Da Graceland alla Hall of Fame
Da oggi fino a sabato prossimo intorno a Graceland, magione sontuosa quanto kitsch dell'ultimo Presley, avranno luogo incontri di approfondimento, concerti e rievocazioni storiche nel segno dell'uomo che sessant'anni fa, chissà quanto consapevolmente, diede inizio alla rivoluzione. A marzo, sempre a Graceland, una mostra sulle origini del genere musicale e l'influenza esercitata da Elvis sull'immaginario collettivo contemporaneo. Sul tema dell'anniversario si concentrerà anche la rituale cerimonia di introduzione nella Rock and Roll Hall of Fame, quest'anno fissata per il 10 aprile al Barclays Center di New York. Ma il grosso delle celebrazioni si svilupperà tra l'8 luglio, ricorrenza dell'uscita di «That's all right», e la tradizionale «Elvis Week» che cade la seconda settimana di agosto, a commemorazione della morte del Re.

Fenomenologia di una rivoluzione
Su cosa sia esattamente accaduto sessant'anni fa si è detto tutto e il contrario di tutto. A partire dal fatto che Elvis e compagnia cantante musicalmente parlando non abbiano inventato un bel niente. Perché i giri armonici del nuovo genere, al fin della fiera, erano gli stessi del blues, gli arrangiamenti spesso e volentieri quelli del country, il tutto reso un po' più veloce, orecchiabile e sexy. Ma si sa che, nell'arte come nella vita, nulla si crea, nulla si distrugge, tutto si trasforma. E con sfacciata sapienza i vari Bill Haley e Jerry Lee Lewis presero la musica dei neri (il blues), la vestirono coi panni di quella dei bianchi (il country) e la trasformarono in un linguaggio capace di parlare ai giovani di tutto il mondo.

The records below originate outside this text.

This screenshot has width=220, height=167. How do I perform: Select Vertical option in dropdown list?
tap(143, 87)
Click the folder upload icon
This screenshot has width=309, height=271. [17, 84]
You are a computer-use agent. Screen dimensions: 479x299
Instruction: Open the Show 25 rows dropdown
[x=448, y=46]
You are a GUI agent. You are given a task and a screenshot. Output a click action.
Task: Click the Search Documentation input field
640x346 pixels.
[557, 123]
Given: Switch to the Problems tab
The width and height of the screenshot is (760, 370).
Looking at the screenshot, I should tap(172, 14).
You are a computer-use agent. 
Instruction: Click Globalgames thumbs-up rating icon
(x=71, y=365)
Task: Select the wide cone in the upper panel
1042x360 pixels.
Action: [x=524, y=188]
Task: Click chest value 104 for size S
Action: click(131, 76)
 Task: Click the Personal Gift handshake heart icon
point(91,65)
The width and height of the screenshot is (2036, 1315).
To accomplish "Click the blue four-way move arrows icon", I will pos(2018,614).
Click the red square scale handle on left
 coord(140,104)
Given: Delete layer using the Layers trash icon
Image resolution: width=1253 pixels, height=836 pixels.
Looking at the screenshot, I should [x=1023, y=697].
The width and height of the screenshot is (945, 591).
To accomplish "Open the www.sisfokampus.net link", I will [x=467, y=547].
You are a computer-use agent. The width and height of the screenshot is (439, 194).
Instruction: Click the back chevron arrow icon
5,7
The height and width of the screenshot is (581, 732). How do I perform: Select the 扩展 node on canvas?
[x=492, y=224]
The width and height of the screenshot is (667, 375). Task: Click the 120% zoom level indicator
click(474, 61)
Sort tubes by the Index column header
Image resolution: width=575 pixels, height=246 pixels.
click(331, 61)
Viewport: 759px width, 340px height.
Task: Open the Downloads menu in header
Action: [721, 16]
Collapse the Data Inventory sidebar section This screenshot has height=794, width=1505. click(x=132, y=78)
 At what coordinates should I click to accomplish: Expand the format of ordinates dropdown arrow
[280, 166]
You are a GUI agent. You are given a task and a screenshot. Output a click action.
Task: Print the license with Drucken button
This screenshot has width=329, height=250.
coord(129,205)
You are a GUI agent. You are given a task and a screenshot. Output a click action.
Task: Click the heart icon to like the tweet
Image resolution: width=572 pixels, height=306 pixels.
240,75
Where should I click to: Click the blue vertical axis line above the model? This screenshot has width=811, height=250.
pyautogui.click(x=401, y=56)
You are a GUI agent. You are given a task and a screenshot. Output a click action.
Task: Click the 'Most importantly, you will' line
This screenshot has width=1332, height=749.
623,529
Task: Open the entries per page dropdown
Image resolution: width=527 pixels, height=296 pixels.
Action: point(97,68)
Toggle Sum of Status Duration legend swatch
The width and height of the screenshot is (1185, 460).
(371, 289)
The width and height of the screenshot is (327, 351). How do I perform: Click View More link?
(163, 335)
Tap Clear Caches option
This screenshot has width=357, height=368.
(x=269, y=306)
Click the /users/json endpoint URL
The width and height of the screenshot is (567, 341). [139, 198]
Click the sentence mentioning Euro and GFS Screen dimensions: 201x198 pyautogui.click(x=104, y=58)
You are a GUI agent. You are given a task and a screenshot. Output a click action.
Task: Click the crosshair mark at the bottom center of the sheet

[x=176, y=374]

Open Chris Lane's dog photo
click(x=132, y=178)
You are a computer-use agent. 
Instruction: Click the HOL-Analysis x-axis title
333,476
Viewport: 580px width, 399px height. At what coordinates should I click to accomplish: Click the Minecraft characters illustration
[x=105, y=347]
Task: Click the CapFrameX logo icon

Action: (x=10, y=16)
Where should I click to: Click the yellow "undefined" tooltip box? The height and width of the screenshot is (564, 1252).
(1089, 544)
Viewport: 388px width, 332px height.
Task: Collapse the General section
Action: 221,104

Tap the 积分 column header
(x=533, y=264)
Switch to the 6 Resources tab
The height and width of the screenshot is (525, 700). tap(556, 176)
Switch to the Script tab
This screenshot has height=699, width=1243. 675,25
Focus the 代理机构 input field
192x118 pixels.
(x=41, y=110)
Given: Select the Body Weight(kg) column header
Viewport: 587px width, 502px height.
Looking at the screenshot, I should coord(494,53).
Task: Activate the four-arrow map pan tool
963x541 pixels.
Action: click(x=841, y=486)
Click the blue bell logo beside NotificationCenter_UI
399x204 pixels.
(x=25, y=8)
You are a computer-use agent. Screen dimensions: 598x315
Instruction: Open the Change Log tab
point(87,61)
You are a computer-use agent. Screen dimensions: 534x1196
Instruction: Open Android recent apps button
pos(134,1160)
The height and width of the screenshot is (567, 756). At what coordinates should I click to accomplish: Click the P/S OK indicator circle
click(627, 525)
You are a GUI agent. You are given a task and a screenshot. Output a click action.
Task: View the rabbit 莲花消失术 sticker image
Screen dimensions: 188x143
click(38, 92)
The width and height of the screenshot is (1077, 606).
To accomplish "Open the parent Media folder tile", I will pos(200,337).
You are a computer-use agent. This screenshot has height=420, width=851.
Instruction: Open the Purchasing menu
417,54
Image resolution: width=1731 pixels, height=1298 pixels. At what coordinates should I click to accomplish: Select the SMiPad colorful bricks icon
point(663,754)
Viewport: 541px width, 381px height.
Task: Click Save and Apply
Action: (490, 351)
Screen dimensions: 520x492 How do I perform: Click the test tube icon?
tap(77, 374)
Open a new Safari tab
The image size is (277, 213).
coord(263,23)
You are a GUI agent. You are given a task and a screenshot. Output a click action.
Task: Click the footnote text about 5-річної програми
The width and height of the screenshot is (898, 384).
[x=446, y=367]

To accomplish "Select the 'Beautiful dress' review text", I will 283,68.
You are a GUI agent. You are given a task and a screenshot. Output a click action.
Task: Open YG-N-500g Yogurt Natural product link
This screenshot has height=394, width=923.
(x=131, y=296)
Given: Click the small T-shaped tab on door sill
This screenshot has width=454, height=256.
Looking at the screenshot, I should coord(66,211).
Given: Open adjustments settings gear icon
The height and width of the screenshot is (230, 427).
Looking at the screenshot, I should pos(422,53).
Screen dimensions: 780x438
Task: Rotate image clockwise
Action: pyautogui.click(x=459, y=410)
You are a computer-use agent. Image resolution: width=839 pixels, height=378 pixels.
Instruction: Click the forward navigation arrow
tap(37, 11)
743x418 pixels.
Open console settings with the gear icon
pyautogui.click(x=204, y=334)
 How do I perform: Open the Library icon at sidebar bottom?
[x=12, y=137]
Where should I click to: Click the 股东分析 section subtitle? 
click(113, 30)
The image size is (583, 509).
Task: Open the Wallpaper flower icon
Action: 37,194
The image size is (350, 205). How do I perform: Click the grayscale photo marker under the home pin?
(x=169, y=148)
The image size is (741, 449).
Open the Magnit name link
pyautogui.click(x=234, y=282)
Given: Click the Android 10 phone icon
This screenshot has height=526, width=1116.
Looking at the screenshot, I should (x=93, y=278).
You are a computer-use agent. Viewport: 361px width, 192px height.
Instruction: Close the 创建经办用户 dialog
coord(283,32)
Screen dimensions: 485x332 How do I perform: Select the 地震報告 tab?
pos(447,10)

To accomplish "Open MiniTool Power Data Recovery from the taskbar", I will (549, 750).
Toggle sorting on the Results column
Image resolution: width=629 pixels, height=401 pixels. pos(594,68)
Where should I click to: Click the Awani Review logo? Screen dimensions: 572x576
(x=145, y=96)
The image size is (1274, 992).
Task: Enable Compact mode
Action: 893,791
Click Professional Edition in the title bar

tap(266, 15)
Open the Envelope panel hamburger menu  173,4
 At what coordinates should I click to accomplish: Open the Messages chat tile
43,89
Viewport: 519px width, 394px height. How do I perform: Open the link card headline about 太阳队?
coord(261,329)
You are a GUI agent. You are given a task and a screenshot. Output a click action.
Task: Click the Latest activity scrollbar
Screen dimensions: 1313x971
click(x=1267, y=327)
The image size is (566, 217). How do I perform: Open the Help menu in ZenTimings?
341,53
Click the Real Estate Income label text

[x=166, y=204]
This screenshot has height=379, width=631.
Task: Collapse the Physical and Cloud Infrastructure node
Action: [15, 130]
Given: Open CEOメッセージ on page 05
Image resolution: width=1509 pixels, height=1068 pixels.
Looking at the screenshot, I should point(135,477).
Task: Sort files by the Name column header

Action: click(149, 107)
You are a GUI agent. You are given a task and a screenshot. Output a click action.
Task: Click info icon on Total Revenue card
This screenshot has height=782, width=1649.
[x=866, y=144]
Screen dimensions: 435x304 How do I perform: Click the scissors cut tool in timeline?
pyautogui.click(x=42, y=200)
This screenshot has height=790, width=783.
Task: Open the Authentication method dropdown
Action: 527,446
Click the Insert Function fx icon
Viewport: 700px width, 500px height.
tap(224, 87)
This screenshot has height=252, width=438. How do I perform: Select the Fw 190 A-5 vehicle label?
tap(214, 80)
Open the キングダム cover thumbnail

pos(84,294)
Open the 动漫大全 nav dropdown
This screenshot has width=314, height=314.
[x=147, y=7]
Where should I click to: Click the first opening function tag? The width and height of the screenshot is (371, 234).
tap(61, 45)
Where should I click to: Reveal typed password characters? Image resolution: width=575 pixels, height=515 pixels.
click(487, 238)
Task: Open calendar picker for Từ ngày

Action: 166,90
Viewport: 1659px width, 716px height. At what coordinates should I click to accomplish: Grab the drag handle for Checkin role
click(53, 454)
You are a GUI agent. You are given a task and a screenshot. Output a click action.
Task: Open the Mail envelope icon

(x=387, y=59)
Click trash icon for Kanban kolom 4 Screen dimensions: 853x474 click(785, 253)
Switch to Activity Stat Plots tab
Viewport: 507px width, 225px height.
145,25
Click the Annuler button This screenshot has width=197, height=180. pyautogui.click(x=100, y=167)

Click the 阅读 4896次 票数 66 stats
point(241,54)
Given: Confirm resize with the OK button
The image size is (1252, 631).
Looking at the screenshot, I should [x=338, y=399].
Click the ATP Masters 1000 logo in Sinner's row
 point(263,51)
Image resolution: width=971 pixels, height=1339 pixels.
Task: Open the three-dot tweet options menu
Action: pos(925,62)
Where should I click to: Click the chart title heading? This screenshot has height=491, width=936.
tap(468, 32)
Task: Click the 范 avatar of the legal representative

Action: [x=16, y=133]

Nuova fu indiscutibilmente l'«attitudine» con cui gli alfieri del genere si proposero su e giù dal palco: potevano essere ironici come Chuck Berry, scatenati come Little Richard, vagamente intellettuali come Buddy Holly, piacioni come Fats Domino, candidi come gli Everly Brothers o addirittura farabutti come Gene Vincent. Roba mai vista prima.

E la musica «inventò» i giovani
Fu grazie a questi anti-eroi della cultura popolare che i giovani – fino a quel momento adulti in sedicesimi - per la prima volta «esistevano», con la loro nuova etica, i loro nuovi vestiti, i loro nuovi tagli di capelli. Mica per caso benpensanti e ultra-conservatori a partire dagli anni Cinquanta si dedicheranno a campagne di moralizzazione e roghi pubblici di dischi. Arruolando pure numi tutelari del Great American Songbook come Frank Sinatra che, profetizzando vita breve alla «nuova cosa» musicale, la etichettò come «la più brutale, brutta, disperata e viziosa forma d'espressione che ho avuto la sfortuna di ascoltare». Povero grande Frank, il mondo stava cambiando e lui neanche se ne accorgeva. Il mondo stava cambiando e il rock degli anni a venire (perdendo quel «roll» che lo relegava a musica da ballo) lo avrebbe cambiato ancora di più, tra Beatles, Stones, Dylan, Hendrix, le suggestioni sinfoniche del progressive, l'essenzialità del punk, gli artifici dell'elettronica, metalli più o meno pesanti e chissà quante altre diavolerie. Mettiamola così: su cosa sia il rock potremmo discutere per ore. Su cosa faccia il rock, non si può non sottoscrivere la celebre massima di Wim Wenders: «Il rock and roll mi ha salvato la vita. Perché è stato questo genere di musica che, per la prima volta in vita mia, mi ha dato il senso dell'identità, la sensazione che avevo il diritto di divertirmi, di immaginare e fare una determinata cosa. Non fosse stato per il rock and roll, adesso magari farei l'avvocato». E allora buon compleanno Elvis!